As police revealed a soaring crime rate - mainly down to drugs - a report spotlights that the area has the youngest addicts on the country. Many youngsters aged 11 to 15 are also smoking and drinking.
The only consolation is that officers detected more offences last year and campaigns against drug traffickers are expected to pay dividends.
All four Cleveland police districts showed a rise in recorded offences in the year to March.
Across the force area, crimes went up 11.9pc to a total of 72,000 reported incidents. Other regions saw similar increases.
Assistant chief constable, Bryan Bell, said: "The blunt truth is that most offences in our area are down to drugs. Heroin is a scourge on our streets and crack cocaine is on the increase."

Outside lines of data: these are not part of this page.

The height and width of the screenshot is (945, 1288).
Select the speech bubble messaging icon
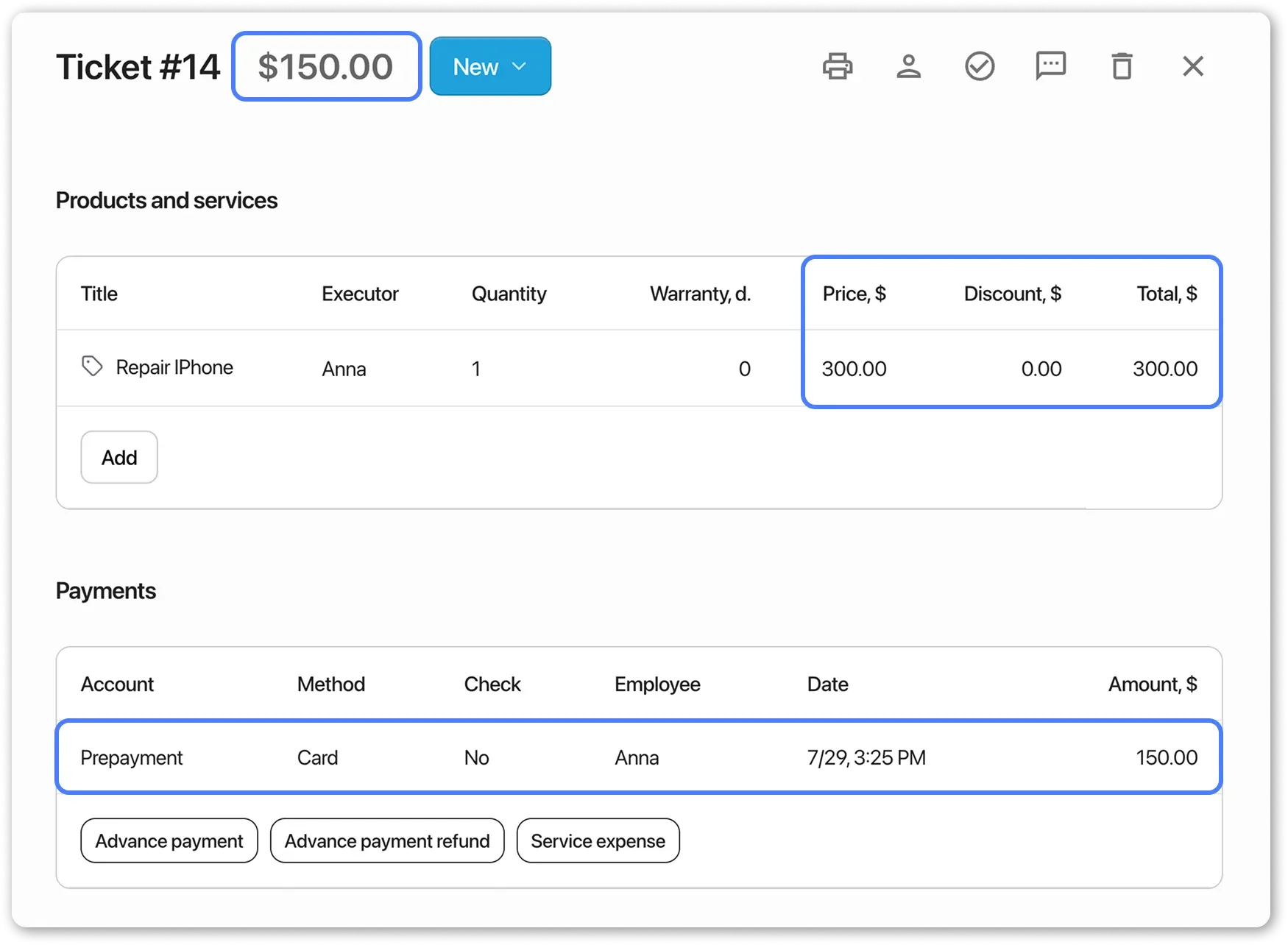click(x=1050, y=66)
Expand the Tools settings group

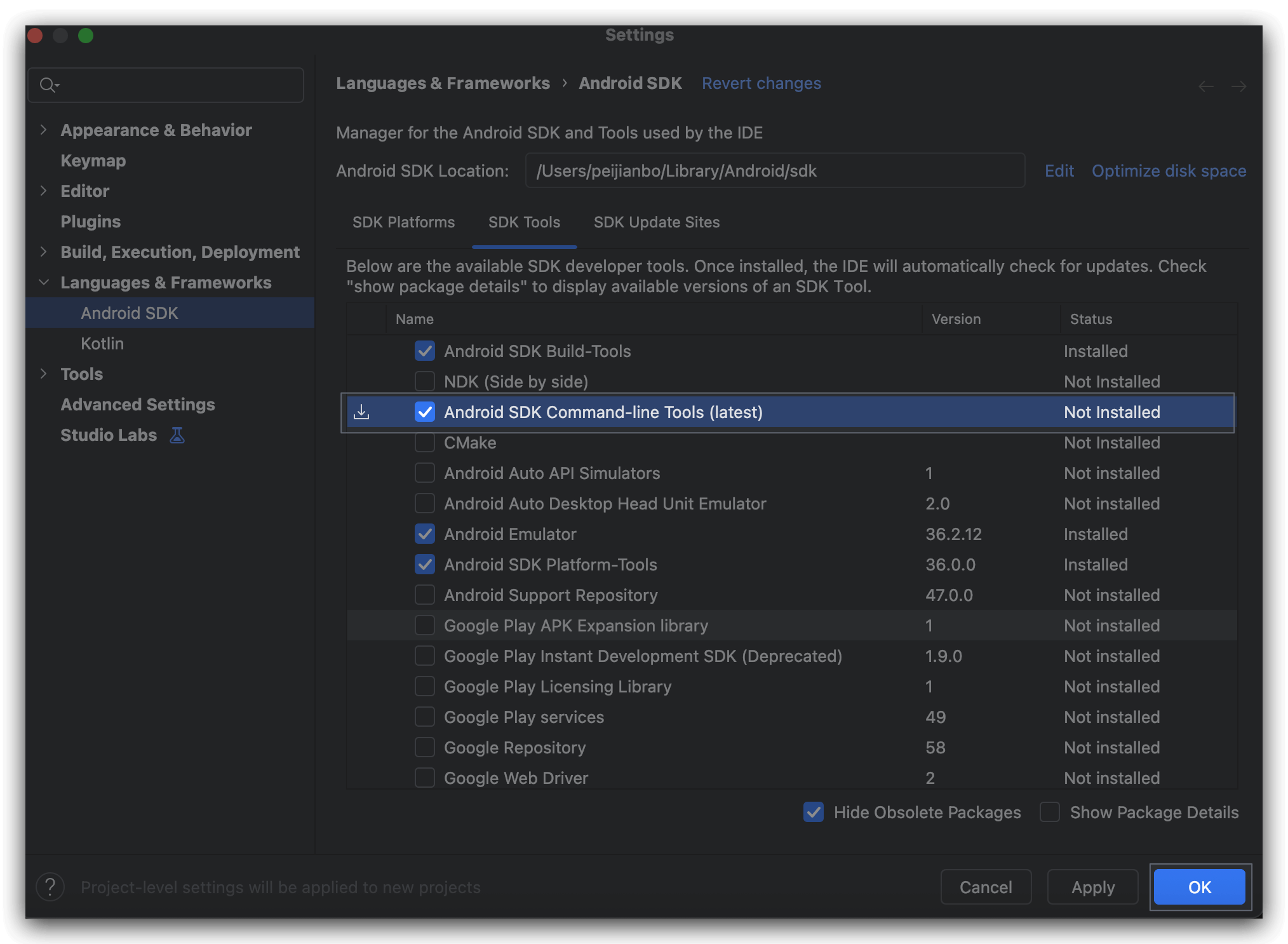click(x=43, y=374)
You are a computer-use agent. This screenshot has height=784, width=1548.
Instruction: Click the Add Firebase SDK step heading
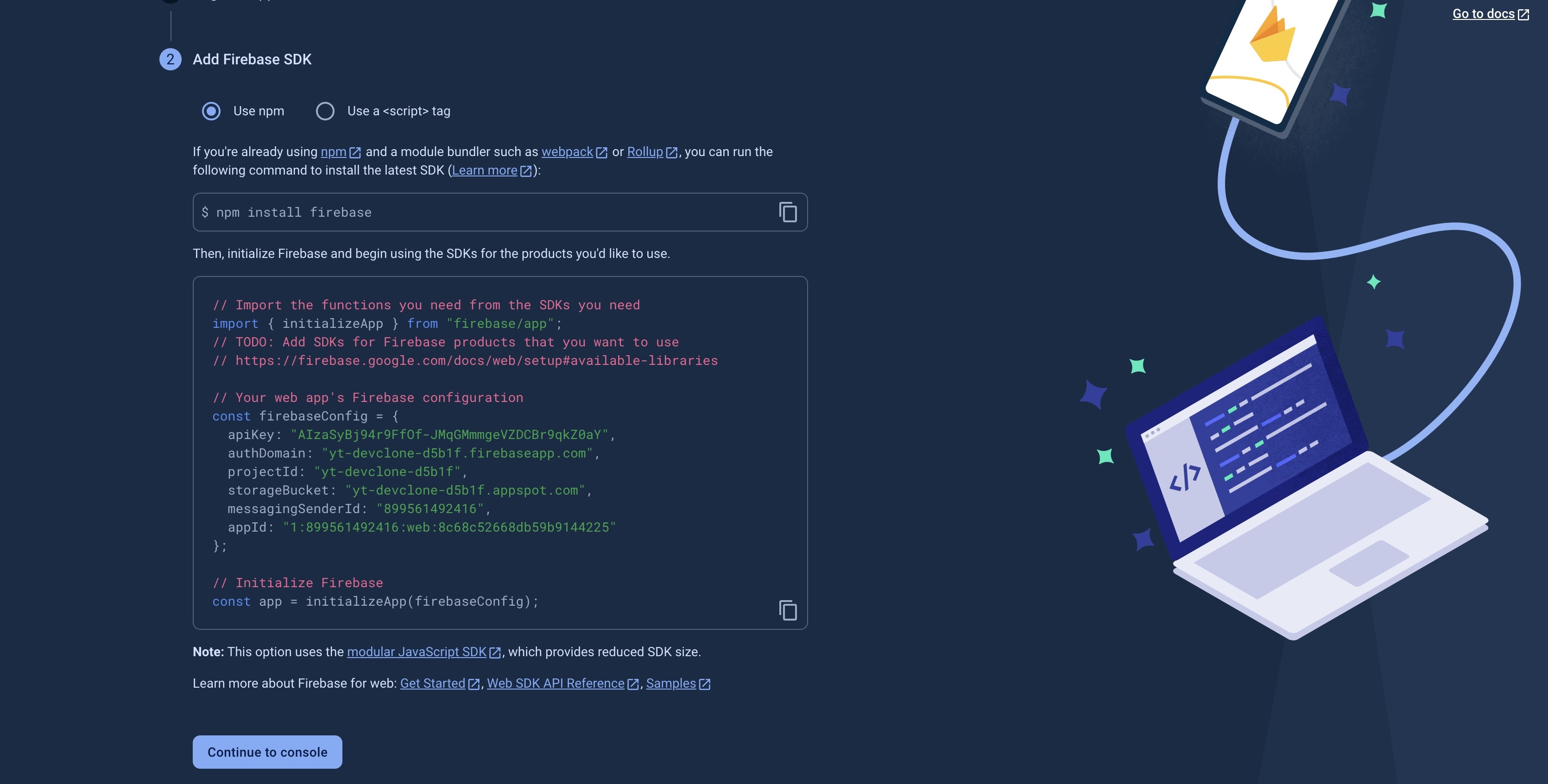click(252, 59)
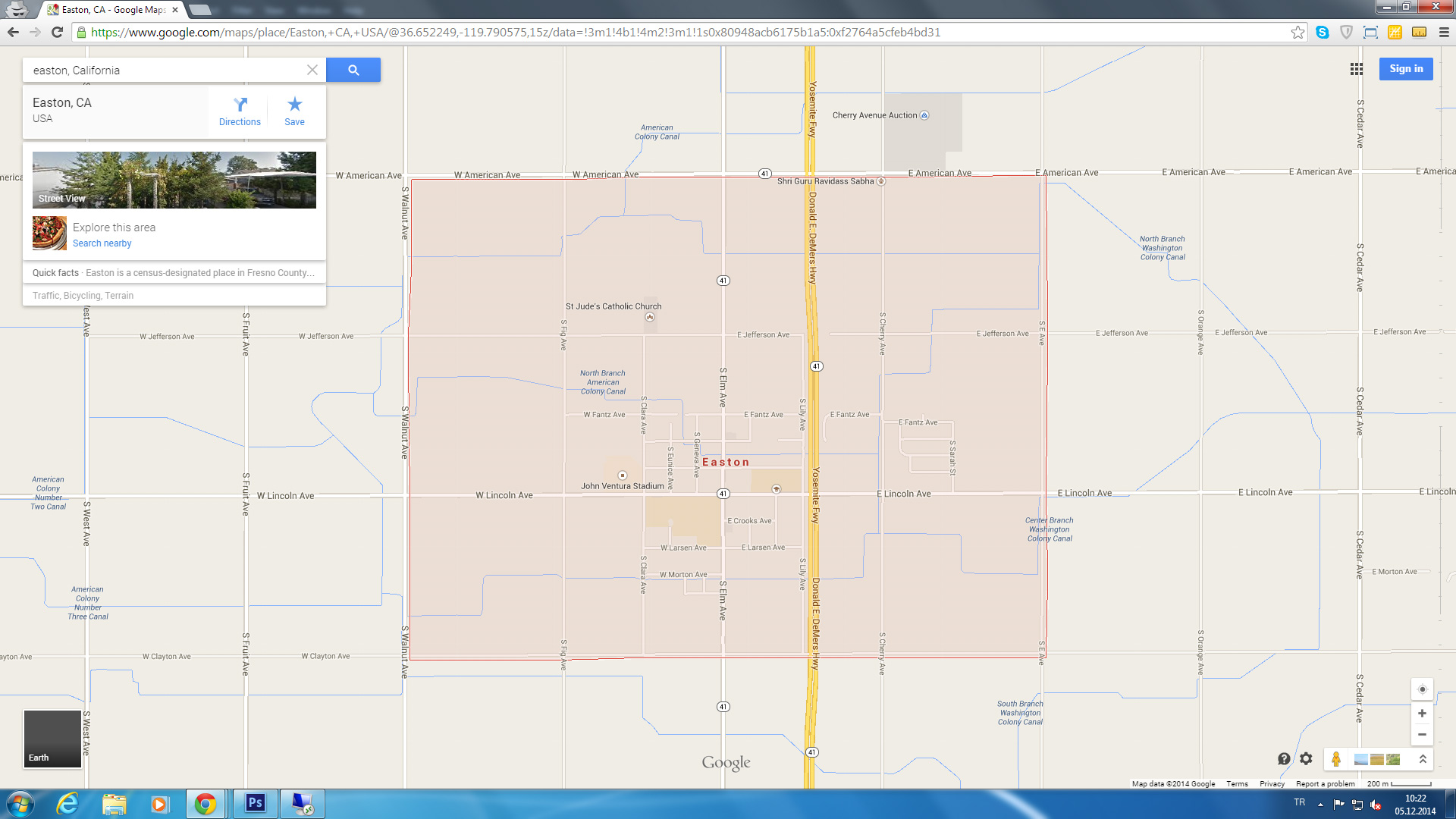Open the help feedback icon
Viewport: 1456px width, 819px height.
click(1284, 759)
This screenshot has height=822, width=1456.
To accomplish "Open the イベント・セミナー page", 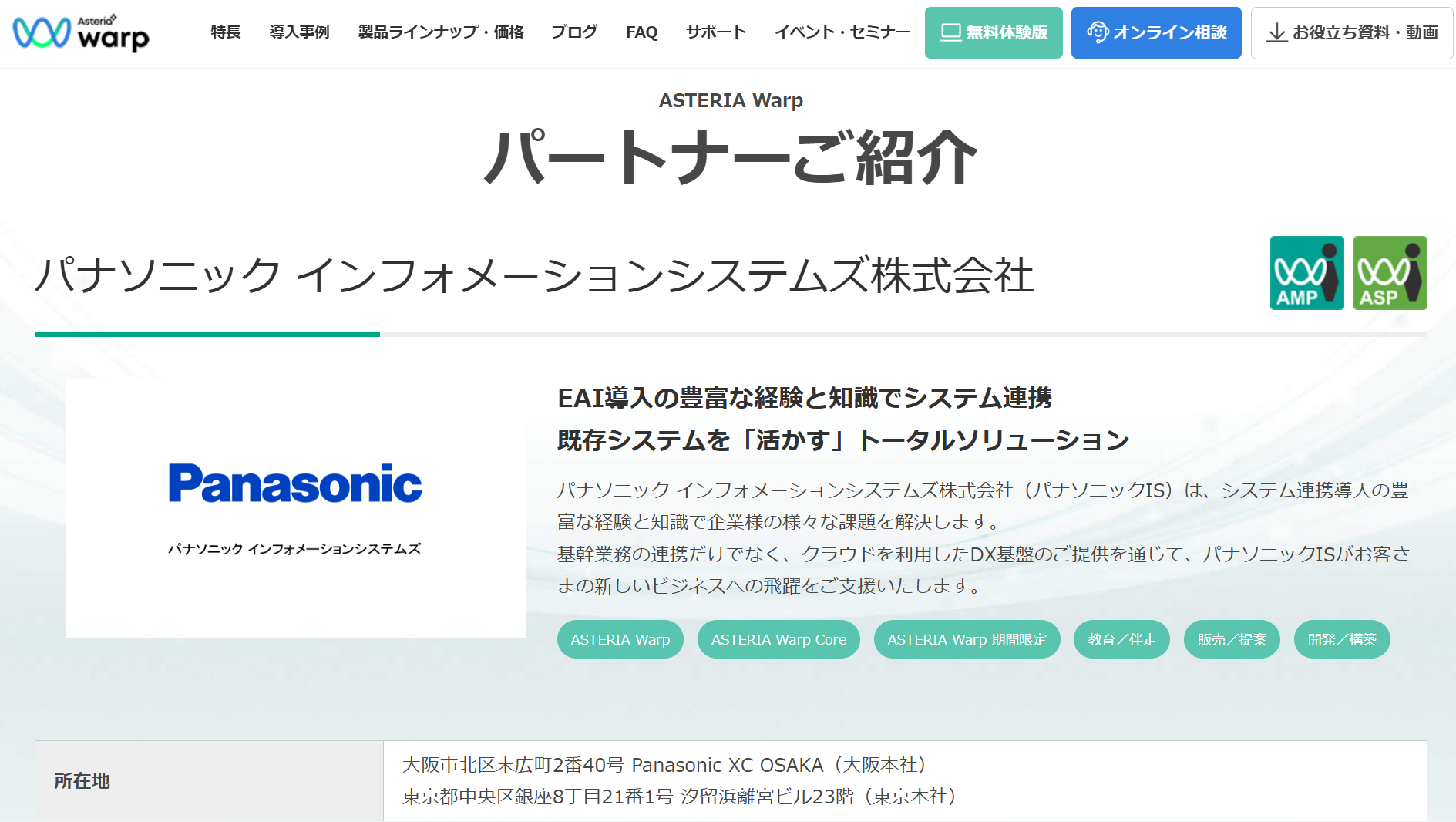I will point(843,32).
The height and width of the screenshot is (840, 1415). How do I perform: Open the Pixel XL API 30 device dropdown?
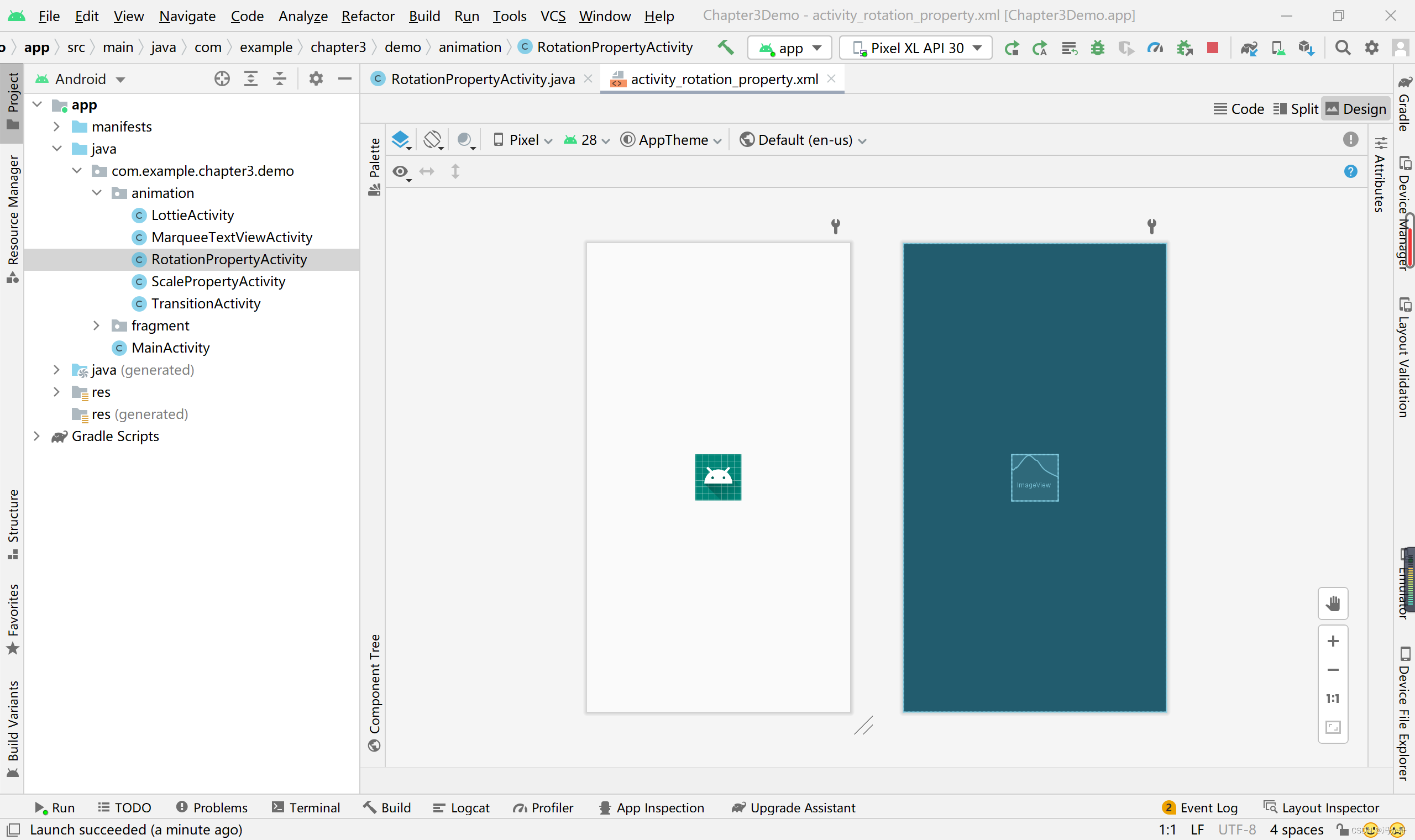(x=916, y=48)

Heroin use was far above the national average, with four times more users entering treatment. Those under 20 going for treatment for addiction was five times the national norm.
"The stark reality is that 90pc are using heroin, and more than half are injecting the drug," said Mr Bell.
Drug-related crime on Teesside costs £42m a year. Offenders using several types of drugs commit eight times as many crimes as criminals who are non-users.
People spending more than £100 a week on their habit commit 30 times the number of offences as those who do not use drugs.
"Drugs are driving up crime in Cleveland," said Mr Bell. "Here we are at the sharp end and determined there will be no let-up in the war against this menace."
District drugs units have registered some successes, and more officers are joining a squad to tackle senior criminality in the drugs world.
Mr Bell cited the Dealer-A-Day campaign which has been running in Middlesbrough as showing the importance of continuing help from the public.
"Tackling crime and drugs is not a job for us alone," he said.
Cleveland Police Authority said the new figures showed that the fight against drugs must go on.
"It shows we are right in targeting resources at the evil of the drugs trade," said Coun Ken Walker.
"We are not alone in facing such a steep rise in reported crime, but these figures show the stark reality that drug-related crime is the number one threat to our communities."
The crime figures come in the wake of a report by a health authority professor which stated that drug rehabilitation units on Teesside now treat the youngest clients in the country.
In his 2001 report for Tees Health Authority, Prof Paul Johnstone said: "These are children who have not just experimented with drugs or become regular addicts. They are children who need help with their addiction."
The report also found that, in a survey of 2,000 12 to 15-year-olds, almost a quarter of girls and 15pc of boys smoke at least every week.
About ten per cent had consumed more than 14 units of alcohol the week before the survey. The same percentage of 11 to 12-year-olds had bought alcohol themselves.